全国準Vも「勝てたんじゃないかって」 女子野球屈指の右腕が新球習得で目指す頂点

「現役はあと何年しかない。新しい挑戦を始めました」

 もっとも、一口でスライダーと言っても状況によって投げ分けはしている。「速いスライダーと少し遅いスライダーで緩急を使い分けたり、指のかかりの浅いスライダー、大きく曲げるスライダー……。スライダーの中でも投げ分けているので、キャッチャーは大変だと思います(笑)」。

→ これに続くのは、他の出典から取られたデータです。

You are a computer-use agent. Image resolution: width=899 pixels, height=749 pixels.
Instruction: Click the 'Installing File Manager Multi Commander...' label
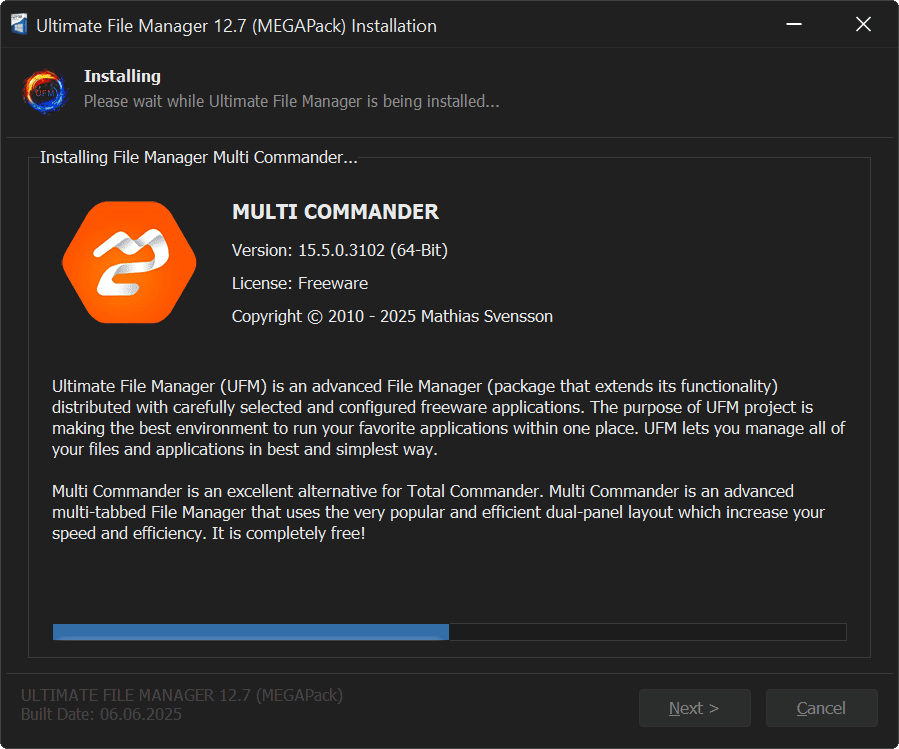[x=198, y=157]
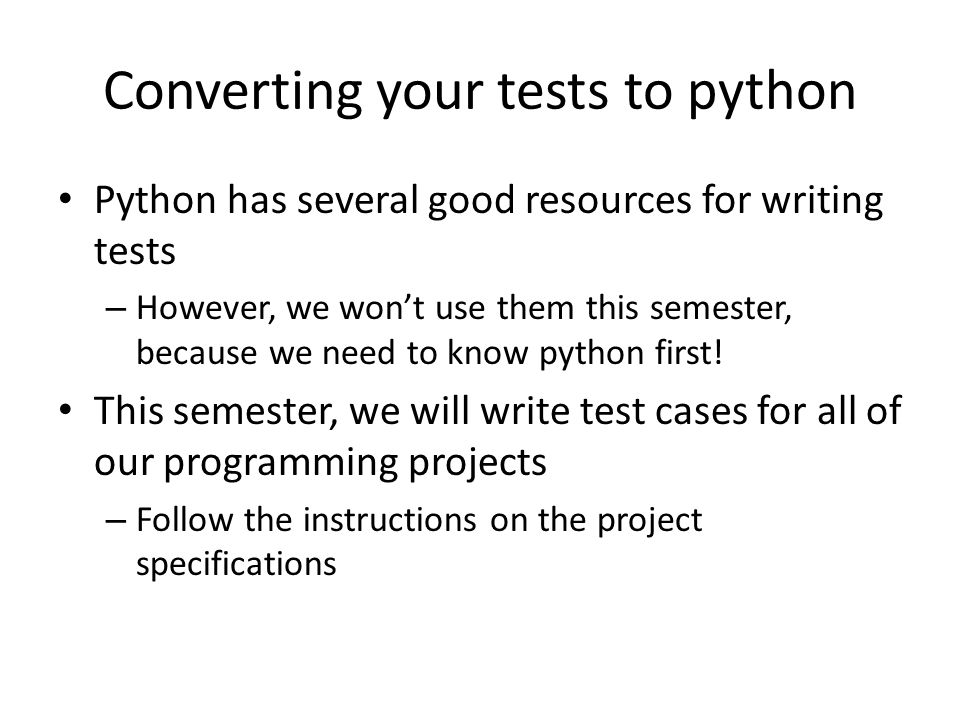Click the line 'because we need to know python first!'
Screen dimensions: 960x720
(x=429, y=353)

どの場面でどんなスライダーを投げるのか、捕手との呼吸を合わせるためにも普段からコミュニケーションは欠かさない。

 これまではストレートとスライダーを巧みに組み合わせた配球で三振を狙っていたが、「簡単に三振を取れなくなってきてしまった」。そこで野球を始めて20年目を迎える今年は新球種を加え、打たせて取るスタイルにモデルチェンジを図ることにした。気になる新球種とは……。

「カーブを練習しています。曲がる球(スライダー)はあるので、落ちる球がほしいと思って。難しさを感じる時もありますが、年々レベルが上がってくる中で勝つためにはスタイルを変えることも必要。私も年なので(笑)、今シーズンは打たせて取るスタイルで、守備から流れを作りながら、野手のみんなに打ってもらいたいと思います」

 以前にも新球種に挑戦したことはあったが、体への負担が大きく道半ばで諦めていた。だが、チームでは田中幸夏に次ぐ年長となり、「年も年ですし、現役はあと何年かしかない。できることをやろうと、体のケアを万全にしつつ、新しい挑戦を始めました」と胸を張る。

 チームも今季から新たな一歩を踏み出した。昨年まで監督を務めた元日本ハム・阪神の岡部憲章氏は総監督となり、日本代表の中島梨紗監督が新監督に就任。ヘッドコーチには阪神などでプレーした星野おさむ氏を迎えた。

 中島監督は現役時代、クラブチームの「侍」や女子プロ野球の「埼玉アストライア」で投手として活躍。日本代表としてワールドカップ5大会に出場するなど、女子野球発展を支えた立て役者の1人でもある。引退後は国内外で指導経験を重ねた。

 監督自らノックバットを振りながら、それぞれのプレーが持つ意味を解説したり、選手に考えさせたり。選手たちの学びたいという姿勢が前面に現れ、練習は自然と活気づく。田中自身も「いろいろな知識が増えましたし、これからもっと増えると思う。みんなの知識が増えれば、さらにチームがレベルアップすると思うと楽しみでワクワクします」と大きな目を輝かせる。